Abigail Leslie is back in town : critique [sexploitation d'auteur ?]
Posté le 1 juin 2011 par Acide Morgenstern dans Cinéma, critique de film avec comme tags Sexy
Abigail Leslie (Jennifer Jordan) , jeune femme avide de plaisirs charnels est de retour à Baypoint, sa petite ville natale, après deux ans d’absence. Mais son arrivée est redoutée par Priscilla (Rebecca Brooke) qui angoisse de voir son mari se jeter dans les bras d’Abigail à nouveau, celle-ci les ayant déjà surpris en plein acte adultère. Pour s’oxygéner la tête, Priscilla aime se rendre (comme elle le fait déjà deux fois par semaine) sur les plages de sa petite ville… c’est d’ailleurs là qu’elle y a rencontré un homme avec lequel elle a fini par se lier de manière platonique. Abigail, de son côté, en profite pour revoir sa plus vieille complice coquine et pour (re)nouer divers contacts dont les finalités seront avant tout charnelles…
A lire comme ça le pitch (simplifié !) d’Abigail Leslie is back in Town, on pourrait prendre peur et craindre un n-ième drame érotique petit bourgeois, nombriliste et… pénible ! Heureusement, il n’en est rien : le fait pour Joseph W Sarno de situer le film dans cette petite ville américaine et d’y faire évoluer des personnages qui n’ont rien de jeunes baronnes arrogantes lui permet de nous livrer un film à l’ambiance sulfureuse aux accents à la fois naturalistes et élégants.
L’univers créé ici par Sarno est truffé de personnages guidés par leur libido, une libido emprunte de frustrations pour certains et certaines, une libido complètement exacerbée et décomplexée pour d’autres ; je pense notamment à la tante de Priscilla, Drucilla (Jennifer Welles) véritable nymphomane toujours en quête de plaisir. Malgré le fait qu’Howard (Jamie Gillis), le mari de Priscilla se jette dans les bras d’Abigail et que Priscilla le sache, à aucun moment n’est évoqué le fait que le couple puisse finir éclaté… en effet, Priscilla s’accroche et pourtant, dieu sait combien cette situation la rend malheureuse ! C’est ainsi que Drucilla décide de faire son possible pour que sa nièce s’affranchisse de son couple en allant même jusqu’à lui proposer… son propre amant ! Quant à Abigail, si elle apparaît d’abord comme un danger pour la cohésion de cette petite société emprunte de frustrations, c’est en se laissant guider par ses désirs qu’elle y dévoile les hypocrisies de ses habitant(e)s… et c’est sûrement pour ça qu’on en vient à l’apprécier de plus en plus au fil des scènes…

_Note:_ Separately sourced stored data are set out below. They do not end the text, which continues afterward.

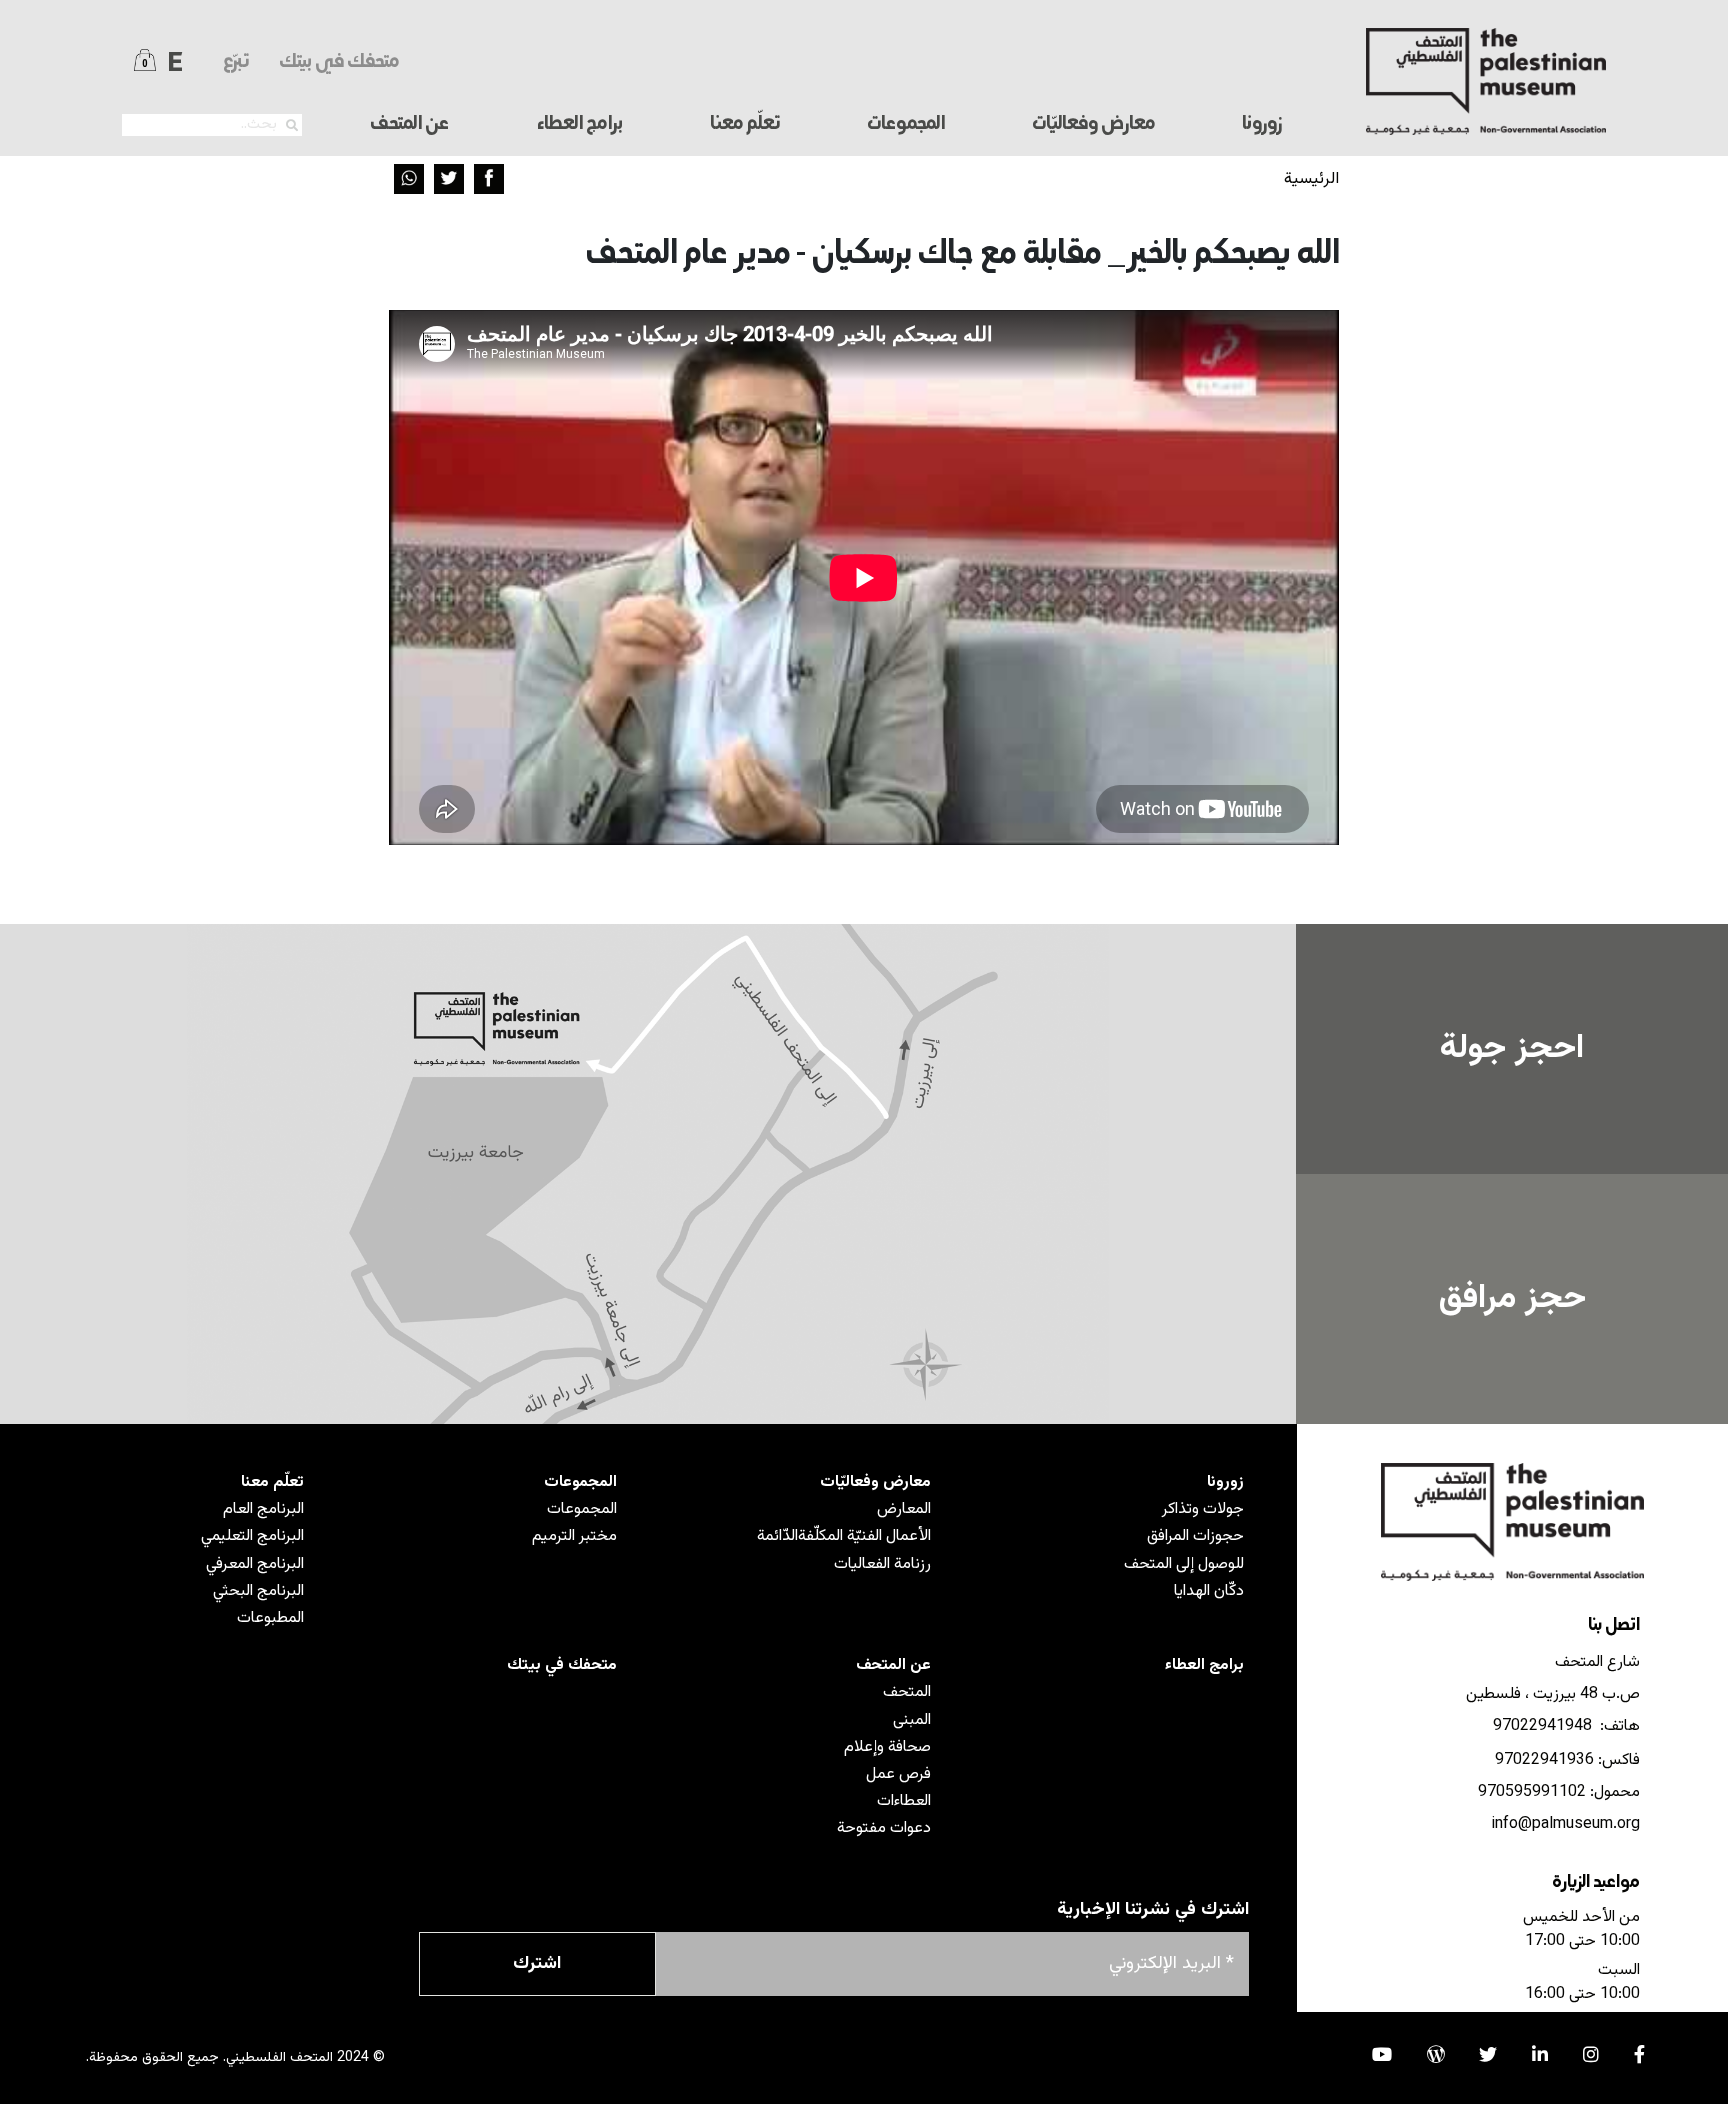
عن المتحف (893, 1665)
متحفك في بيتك (339, 62)
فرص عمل (898, 1774)
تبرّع (236, 62)
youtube (1382, 2054)
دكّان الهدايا (1209, 1591)
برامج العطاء (579, 125)
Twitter (449, 179)
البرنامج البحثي (258, 1591)
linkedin (1540, 2054)
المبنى (912, 1720)
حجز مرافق (1512, 1298)
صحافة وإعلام (887, 1747)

Joe Sarno est un spécialiste du cinéma coquin qui tendra par la suite vers un cinéma de plus en plus explicite à l’instar de son casting, passant les époques (il est né en 1921), alternant les tournages américains et suédois et suivant l’évolution du genre érotique pas à pas (de ses premiers nudies des sixties à ses derniers films hard des années 80). Ici, en artisan consciencieux du genre, il nous offre une œuvre à la finalité érotique dont le spectacle se fait de plus en plus émoustillant…. et quand on voit combien le bonhomme aime et s’applique à filmer les orgasmes féminins, Abigail Leslie is back in Town se révèle au final un sexploitation tout bonnement indispensable !
Le film est disponible chez Arte-vidéo.